Task instructions:
Rewrite the entries from the start of the records through the line containing "(1237, 483)", inclusive, renaming "Screen dimensions" to "Screen size" and leaving everything else unchanged.

[Records from a dataset]
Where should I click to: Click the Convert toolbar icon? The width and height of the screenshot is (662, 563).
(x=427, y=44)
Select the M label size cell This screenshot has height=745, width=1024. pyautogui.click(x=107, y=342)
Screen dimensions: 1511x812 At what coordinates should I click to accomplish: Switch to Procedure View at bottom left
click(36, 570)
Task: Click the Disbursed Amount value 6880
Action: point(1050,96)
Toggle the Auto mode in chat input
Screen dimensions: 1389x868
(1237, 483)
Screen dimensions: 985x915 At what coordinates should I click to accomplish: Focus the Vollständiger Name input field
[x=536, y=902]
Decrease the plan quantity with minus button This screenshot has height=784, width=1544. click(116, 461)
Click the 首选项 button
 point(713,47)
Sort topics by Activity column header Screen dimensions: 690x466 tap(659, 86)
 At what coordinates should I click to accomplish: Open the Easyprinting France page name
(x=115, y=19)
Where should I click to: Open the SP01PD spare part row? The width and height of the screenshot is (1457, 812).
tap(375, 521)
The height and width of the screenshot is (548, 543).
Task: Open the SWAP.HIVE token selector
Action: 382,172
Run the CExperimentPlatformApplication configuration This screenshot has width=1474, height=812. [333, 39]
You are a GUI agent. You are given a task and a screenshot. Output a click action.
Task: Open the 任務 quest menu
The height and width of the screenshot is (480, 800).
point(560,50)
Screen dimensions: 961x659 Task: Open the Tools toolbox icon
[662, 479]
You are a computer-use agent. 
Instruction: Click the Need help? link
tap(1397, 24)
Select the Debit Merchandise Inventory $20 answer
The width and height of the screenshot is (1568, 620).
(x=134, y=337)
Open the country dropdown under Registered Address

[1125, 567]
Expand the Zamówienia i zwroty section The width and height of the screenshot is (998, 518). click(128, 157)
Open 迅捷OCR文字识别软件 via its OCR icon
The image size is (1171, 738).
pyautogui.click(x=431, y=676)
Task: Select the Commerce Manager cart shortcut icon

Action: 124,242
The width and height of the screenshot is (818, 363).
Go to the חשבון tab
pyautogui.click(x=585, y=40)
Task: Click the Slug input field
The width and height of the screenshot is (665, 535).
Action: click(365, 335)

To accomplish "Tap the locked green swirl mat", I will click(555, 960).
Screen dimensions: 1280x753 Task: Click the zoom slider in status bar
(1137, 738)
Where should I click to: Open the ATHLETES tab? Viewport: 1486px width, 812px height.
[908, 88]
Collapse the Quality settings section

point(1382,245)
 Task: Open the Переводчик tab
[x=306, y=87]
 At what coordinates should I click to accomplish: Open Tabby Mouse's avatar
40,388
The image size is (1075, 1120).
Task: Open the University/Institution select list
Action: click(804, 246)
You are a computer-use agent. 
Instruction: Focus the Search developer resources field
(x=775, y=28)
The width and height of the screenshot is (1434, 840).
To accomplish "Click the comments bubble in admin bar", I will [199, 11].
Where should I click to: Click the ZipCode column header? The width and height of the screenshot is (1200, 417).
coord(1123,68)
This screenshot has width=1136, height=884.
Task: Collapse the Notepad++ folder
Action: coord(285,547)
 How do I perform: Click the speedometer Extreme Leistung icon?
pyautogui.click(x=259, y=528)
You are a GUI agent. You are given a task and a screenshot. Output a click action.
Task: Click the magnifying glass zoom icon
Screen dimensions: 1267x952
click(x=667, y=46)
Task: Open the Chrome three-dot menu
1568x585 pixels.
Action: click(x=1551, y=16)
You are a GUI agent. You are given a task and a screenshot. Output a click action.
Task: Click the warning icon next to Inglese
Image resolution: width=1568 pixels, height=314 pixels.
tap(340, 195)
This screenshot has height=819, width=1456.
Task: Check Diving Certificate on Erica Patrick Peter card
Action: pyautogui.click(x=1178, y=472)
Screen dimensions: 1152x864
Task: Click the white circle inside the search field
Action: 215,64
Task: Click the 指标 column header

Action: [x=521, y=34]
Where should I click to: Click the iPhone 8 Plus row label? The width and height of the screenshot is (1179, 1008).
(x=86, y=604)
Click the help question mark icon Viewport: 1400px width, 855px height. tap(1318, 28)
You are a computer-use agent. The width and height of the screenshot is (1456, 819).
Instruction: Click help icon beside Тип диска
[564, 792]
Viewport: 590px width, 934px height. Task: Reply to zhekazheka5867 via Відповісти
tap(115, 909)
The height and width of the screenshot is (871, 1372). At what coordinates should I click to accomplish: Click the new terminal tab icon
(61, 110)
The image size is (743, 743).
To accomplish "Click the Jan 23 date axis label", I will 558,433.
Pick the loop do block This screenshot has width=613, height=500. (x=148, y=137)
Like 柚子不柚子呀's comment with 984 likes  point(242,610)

Answer for this exercise:
Where should I click to: Click the Convert toolbar icon? The width and height of the screenshot is (662, 563).
(x=427, y=44)
Select the M label size cell This screenshot has height=745, width=1024. pyautogui.click(x=107, y=342)
Screen size: 1511x812 At what coordinates should I click to accomplish: Switch to Procedure View at bottom left
click(36, 570)
Task: Click the Disbursed Amount value 6880
Action: point(1050,96)
Toggle the Auto mode in chat input
Screen size: 1389x868
(1237, 483)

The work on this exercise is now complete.